Fail2Ban
Fail2Ban is a log-driven intrusion prevention tool that detects repeated authentication failures (and other suspicious patterns) and applies temporary IP bans using the host firewall. On WordPress VPS servers, it is most commonly used to reduce brute-force pressure against SSH and other exposed services by automatically blocking abusive sources after a configurable number of failures.
Background and history
As SSH and web services became routinely exposed on public servers, automated bots began attempting credential stuffing and brute-force logins at scale. Administrators needed a lightweight way to react automatically without manually updating firewall rules. Fail2Ban emerged as a practical solution: tail logs, match patterns, and ban abusive IPs for a period. Over time it added support for multiple log backends, many service-specific filters, and integration with common firewall frameworks.
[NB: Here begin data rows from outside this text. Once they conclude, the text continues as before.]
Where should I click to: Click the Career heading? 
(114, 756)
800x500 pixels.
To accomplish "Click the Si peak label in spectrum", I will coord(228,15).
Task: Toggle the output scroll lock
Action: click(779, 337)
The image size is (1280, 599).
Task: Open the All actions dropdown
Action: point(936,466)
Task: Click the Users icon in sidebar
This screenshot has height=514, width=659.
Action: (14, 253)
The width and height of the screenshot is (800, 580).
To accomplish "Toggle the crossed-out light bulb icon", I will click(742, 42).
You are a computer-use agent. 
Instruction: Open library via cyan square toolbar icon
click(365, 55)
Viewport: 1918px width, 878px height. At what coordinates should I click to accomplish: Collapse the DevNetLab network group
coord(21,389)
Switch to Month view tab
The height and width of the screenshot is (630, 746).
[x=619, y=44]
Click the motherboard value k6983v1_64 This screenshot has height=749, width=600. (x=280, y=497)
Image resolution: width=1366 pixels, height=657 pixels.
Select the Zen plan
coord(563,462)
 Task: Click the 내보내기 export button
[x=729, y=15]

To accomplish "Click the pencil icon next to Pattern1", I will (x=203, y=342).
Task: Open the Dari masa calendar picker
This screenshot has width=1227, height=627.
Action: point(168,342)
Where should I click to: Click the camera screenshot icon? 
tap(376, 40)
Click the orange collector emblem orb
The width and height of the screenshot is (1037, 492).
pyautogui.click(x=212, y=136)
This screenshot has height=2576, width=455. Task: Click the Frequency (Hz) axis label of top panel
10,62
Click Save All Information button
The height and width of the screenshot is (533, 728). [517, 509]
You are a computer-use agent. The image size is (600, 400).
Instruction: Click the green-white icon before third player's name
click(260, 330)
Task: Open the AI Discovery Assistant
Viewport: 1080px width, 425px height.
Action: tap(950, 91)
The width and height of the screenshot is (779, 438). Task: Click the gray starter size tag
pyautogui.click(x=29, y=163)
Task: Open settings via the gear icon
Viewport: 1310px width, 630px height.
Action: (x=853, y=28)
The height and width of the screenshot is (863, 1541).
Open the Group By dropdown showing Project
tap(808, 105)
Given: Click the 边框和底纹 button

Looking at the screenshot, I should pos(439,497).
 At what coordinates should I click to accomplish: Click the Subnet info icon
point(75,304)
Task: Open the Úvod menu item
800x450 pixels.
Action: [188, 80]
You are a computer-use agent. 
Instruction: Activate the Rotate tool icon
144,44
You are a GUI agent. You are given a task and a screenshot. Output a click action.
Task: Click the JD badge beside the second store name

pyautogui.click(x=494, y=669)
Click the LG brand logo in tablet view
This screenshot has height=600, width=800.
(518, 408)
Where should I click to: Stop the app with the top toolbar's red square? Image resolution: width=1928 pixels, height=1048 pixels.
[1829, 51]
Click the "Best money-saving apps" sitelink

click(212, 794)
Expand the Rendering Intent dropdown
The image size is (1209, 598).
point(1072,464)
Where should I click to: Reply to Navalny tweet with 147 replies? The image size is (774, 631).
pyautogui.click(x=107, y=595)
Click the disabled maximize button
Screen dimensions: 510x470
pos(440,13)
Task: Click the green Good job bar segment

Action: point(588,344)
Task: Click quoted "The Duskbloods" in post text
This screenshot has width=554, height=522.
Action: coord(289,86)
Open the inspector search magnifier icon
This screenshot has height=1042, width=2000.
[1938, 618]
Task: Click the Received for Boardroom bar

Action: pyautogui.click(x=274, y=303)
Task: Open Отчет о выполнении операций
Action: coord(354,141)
Adoption and where it’s commonly used
Fail2Ban is commonly used on:
- VPS and cloud Linux servers with public SSH
- Web servers that expose admin endpoints or HTTP auth
- Mail servers and other credentialed services
- Small-to-medium fleets where a host-local ban mechanism complements perimeter controls
Maintained by
- Maintained by the Fail2Ban project community.
Best when to use
- SSH is exposed to the internet and logs show frequent failed logins.
- You want automated temporary bans without maintaining manual allow/deny lists.
- You already have a host firewall (UFW, nftables/iptables, firewalld) and want Fail2Ban to drive it.
- You can review logs and tune jails to match your stack.
Not suitable when
- You need centralized, fleet-wide enforcement and reporting as the primary control (use perimeter controls plus centralized security tooling).
- Your services do not log reliably (Fail2Ban requires logs with consistent patterns).
- You need Layer 7 bot mitigation, WAF rules, or DDoS protection (use WAF/CDN controls).
Compatibility notes
-
Log paths and service names differ by distro and web stack:
- Debian/Ubuntu SSH auth logs often live at
/var/log/auth.log - RHEL-based systems often use
/var/log/secure
- Debian/Ubuntu SSH auth logs often live at
-
With systemd, Fail2Ban can read from journald; this is often more portable than file paths.
-
Firewall integration varies:
- UFW:
banaction = ufw - firewalld: appropriate firewalld action
- nftables/iptables: appropriate iptables/nftables actions
- UFW:
-
If you use a cloud/provider firewall, Fail2Ban bans on the host do not block traffic before it reaches the server’s network interface.
Misconfiguring Fail2Ban can ban your own IP. Before enabling jails, ensure you have console/serial/KVM access or a safe allowlist strategy. Keep at least one active SSH session open while testing changes.
Concepts and how it works
Fail2Ban consists of:
- Filters: regex patterns that detect failures in logs.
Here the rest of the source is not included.